8 thoughts on “New York state of mind

  1. As Soho continues to breathe down our LES throats, it’s becoming harder and harder to run the other direction, because the other direction will land us in the East River! And I’m not moving to Brooklyn!
    Brooklyn’s gentrification is definitely yuppification – where as Clinton Street in the LES is turning into a bizarre avenue of Japanese imports and European dining spaces. Guessing by the surge in Japanese shops, some people are trying to retain the hipster spark of the LES massive. There’s still ABC No Rio on Rivington and La Mama performance space on Stanton. But at the end of the day, I suppose it’s just yuppification in a cute Japanese package.
    One of my main concerns will always be rent costs – but now that the entire island of Manhattan is basically more expensive than god, perhaps it doesn’t matter anymore.
    Second to rent is neighborhood vibe. The LES has a big Puerto Rican community that can’t possibly like that the Schiller’s just opened down the block (hello! there are suits hanging out on a Monday morning having power breakfasts on Rivington Street!). Many small restaurants and bodegos are now becoming flash wine tasting bars and saki lounges that are not cheap. It’s true that there was a bit too many nail salons on Clinton, but are the going to become extinct from the neighborhood? How about my 99 cent store?
    All very worrying and it makes me wonder how Community Board 1 and the city are handeling zoning.
    One observation is since 9/11: trendy hang outs in my hood have opened faster than you can sneeze during allergy season. And most seem to be drawing crowds that have already brought the Upper West Siders with their Banana Republic clothes, pearl necklaces, cell phones and loud mouths to the LES. The whole thing is driving me mad – anyone got theories as to why this happened so fast, and why it happened in a recession?

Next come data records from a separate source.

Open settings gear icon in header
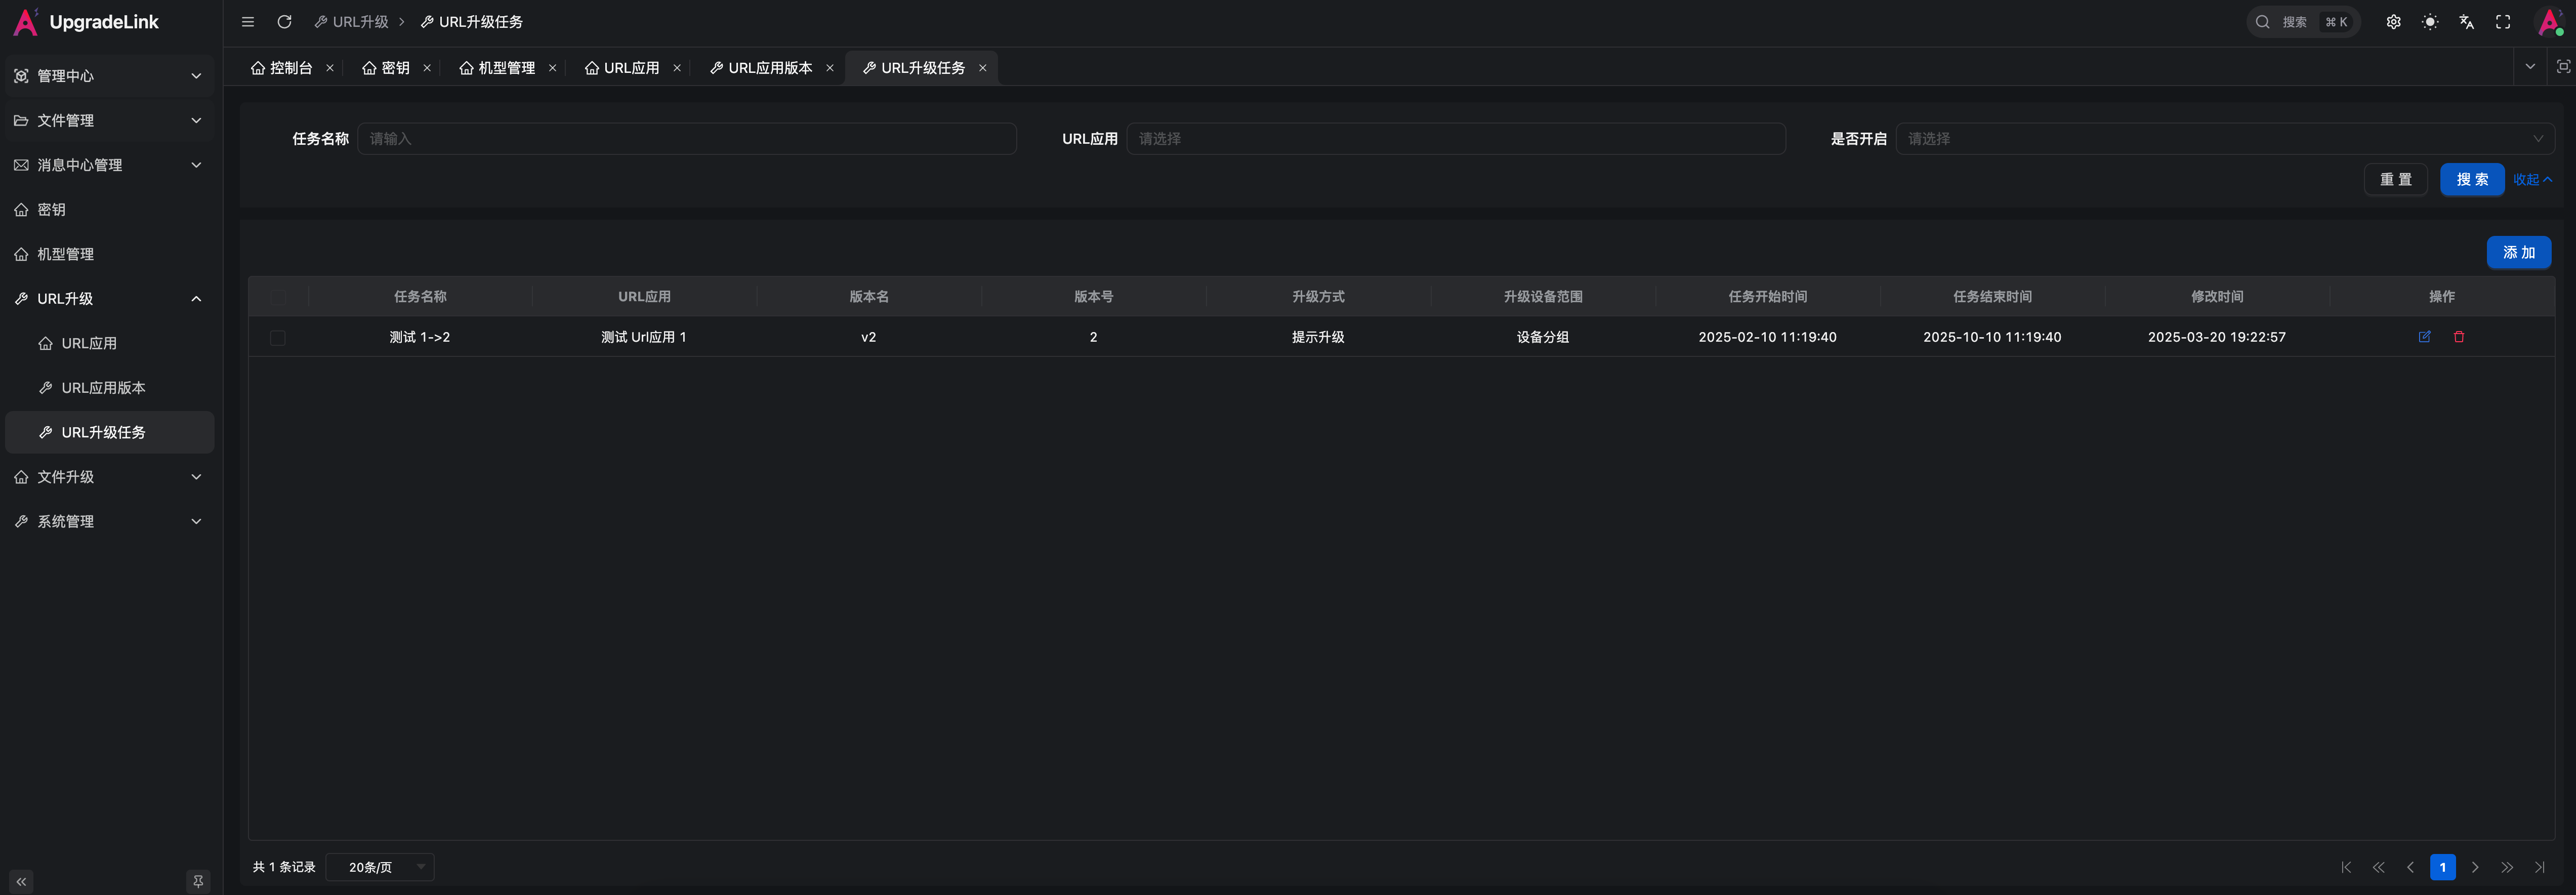Viewport: 2576px width, 895px height. pyautogui.click(x=2393, y=22)
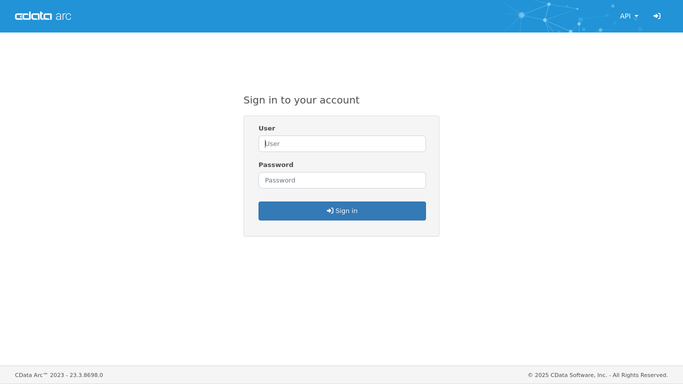Screen dimensions: 683x384
Task: Select the API text in top navigation
Action: pyautogui.click(x=625, y=16)

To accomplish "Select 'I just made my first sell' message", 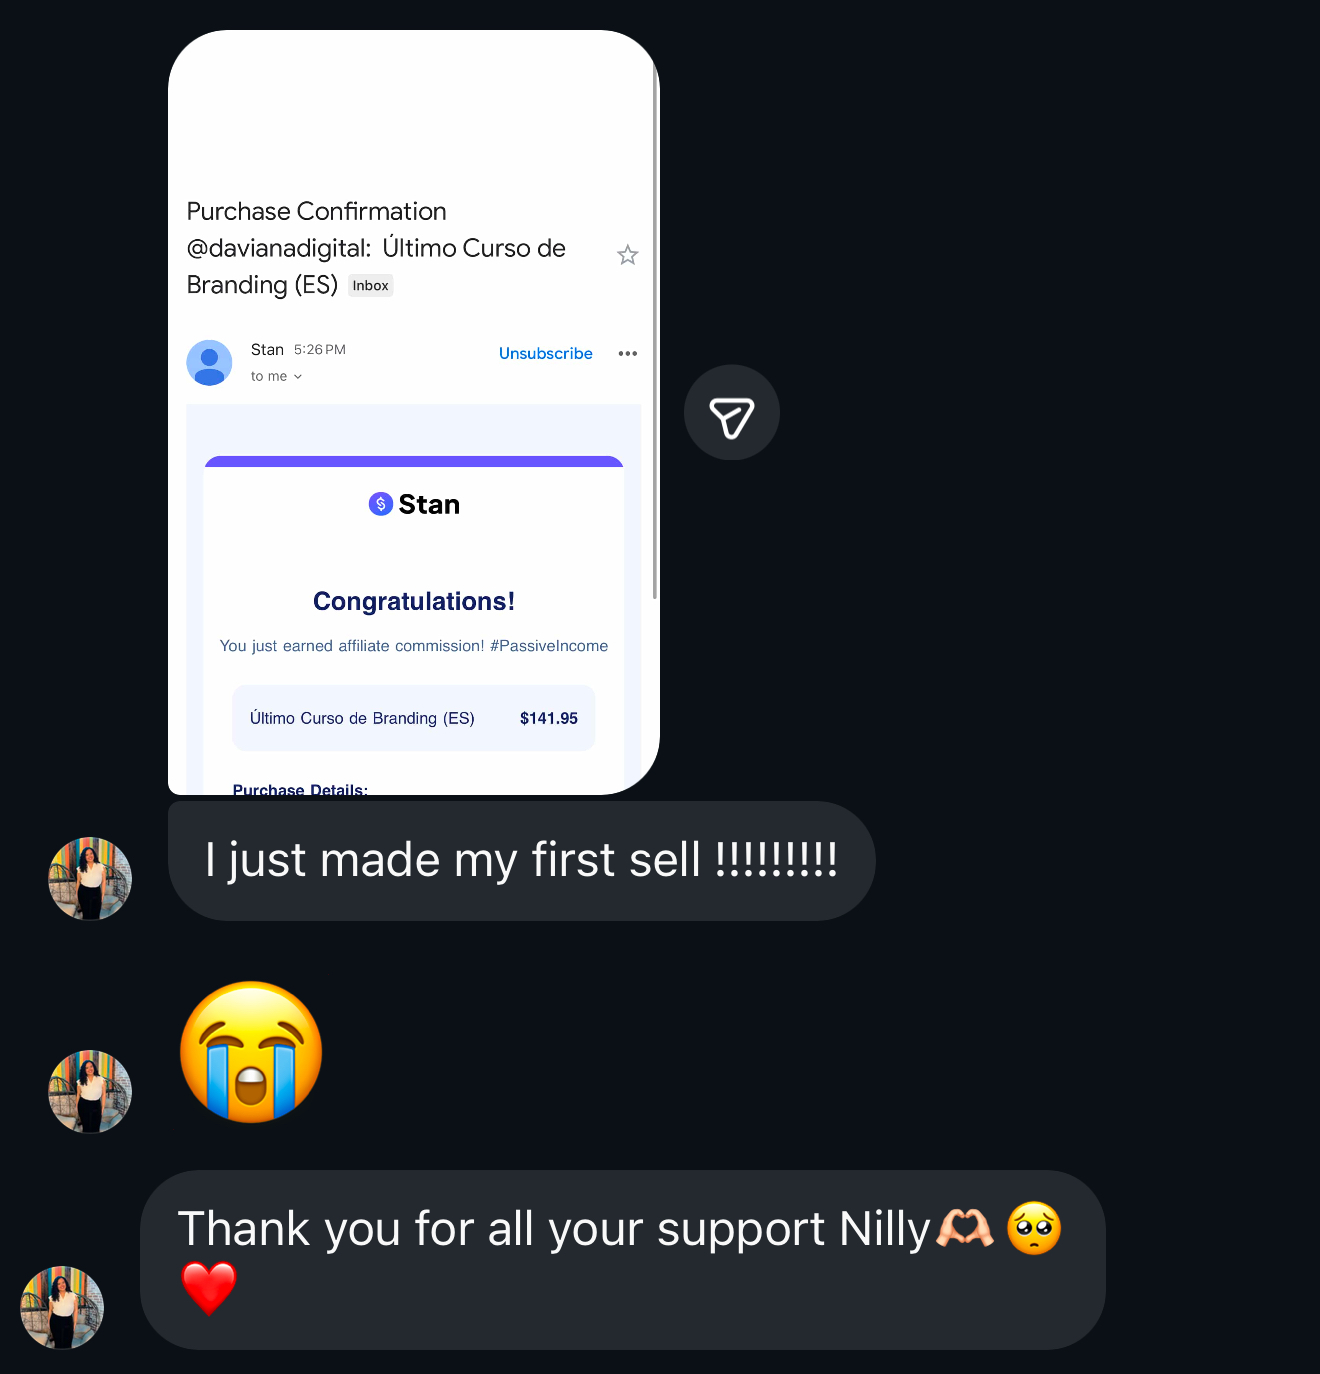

  2. Sounds like Tokyo in the 1990s/2000s: visitors who see all the trendy girls spending tons of money in Shibuya can’t imagine the country’s been in a decade-plus recession. Japan as a whole is a stinker but much of Tokyo is heaving. Tokyo’s a magnet sucking the life out of the rest of the country and obfuscating the reality. There’s less money all around but it’s concentrated in certain hands, and those lucky ones all hang out in the same areas.

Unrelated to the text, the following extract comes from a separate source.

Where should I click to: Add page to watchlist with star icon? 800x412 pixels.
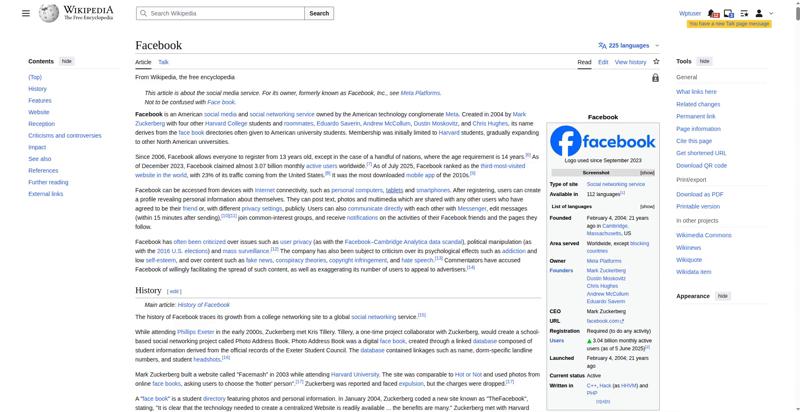tap(656, 62)
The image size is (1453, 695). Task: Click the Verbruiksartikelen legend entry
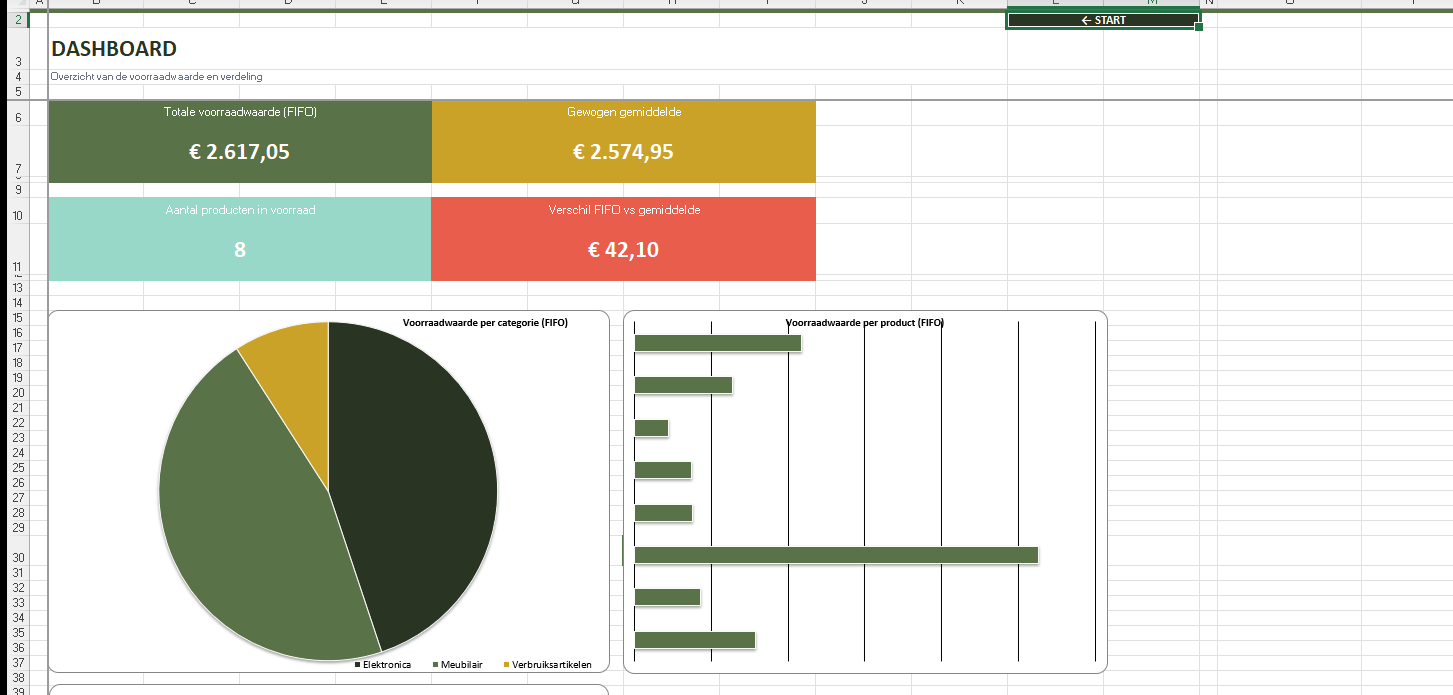click(551, 664)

  3. “I’m in a New York state of mind tonight… I need to check New York’s pulse…” The state you were in was Wisconsin, not Yew York. You can tell by the level of cheese.

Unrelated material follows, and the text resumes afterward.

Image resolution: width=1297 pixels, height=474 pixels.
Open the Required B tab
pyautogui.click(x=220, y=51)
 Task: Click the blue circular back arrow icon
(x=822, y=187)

  4. Yup, and the Bananarama. Doesn’t mean I quote ‘cruel, cruel, cruel, summer’ every time I write about Washington in November. And your excuse for ‘check New York’s pulse’ would be what, precisely? “c’mon Charles, admit you sometimes use hackneyed medical cliches?”. Face it, the piece was as stiff as an armadillo with rigor mortis.

  5. i’m in a trecco bay caravan site (the largest in europe, right next to porthcawl funfair) state of mind tonight. i was put there by a particularly bad attack of wind that smelled just like brains’ faggots and mushy peas in gravy. not so much an attack of wind as much as a succession of small eruptions with follow-through. which brought back memories of great poos i have had. i should have kept them, stored in zip-loc bags, though a late nineties soft and squishy one won’t keep as well as a late nineties hard cack.
    i wonder how many of them would have kept their old desperate grittiness? read the labels on others’ collections and you just see an aimless succession of sphincter openings. i need to check trecco bay’s pulse, and will do so when auntie viv and uncle colin go down there from canaerfon in a few weeks time. i’ll report back then.

  6. Green and Pleasant Blog

    Is blogging essentially un-English? Commenting we can do, probably stemming from a natural instinct towards self-effacement and tendancy to be embarassed by intellectual fossickery. Who doesn’t wince a little at the idea of turning Grimsby into a Holy …

  7. Howdy, howdy.
    I went to new york once. It was cool. I would not want to be there now though. Why not? Cause it’s not Los Angeles. I have heard from credible sources that it is definitely not Los Angeles, which means it makes me feel all threatened and defensive like a seal in a seal clubbing factory.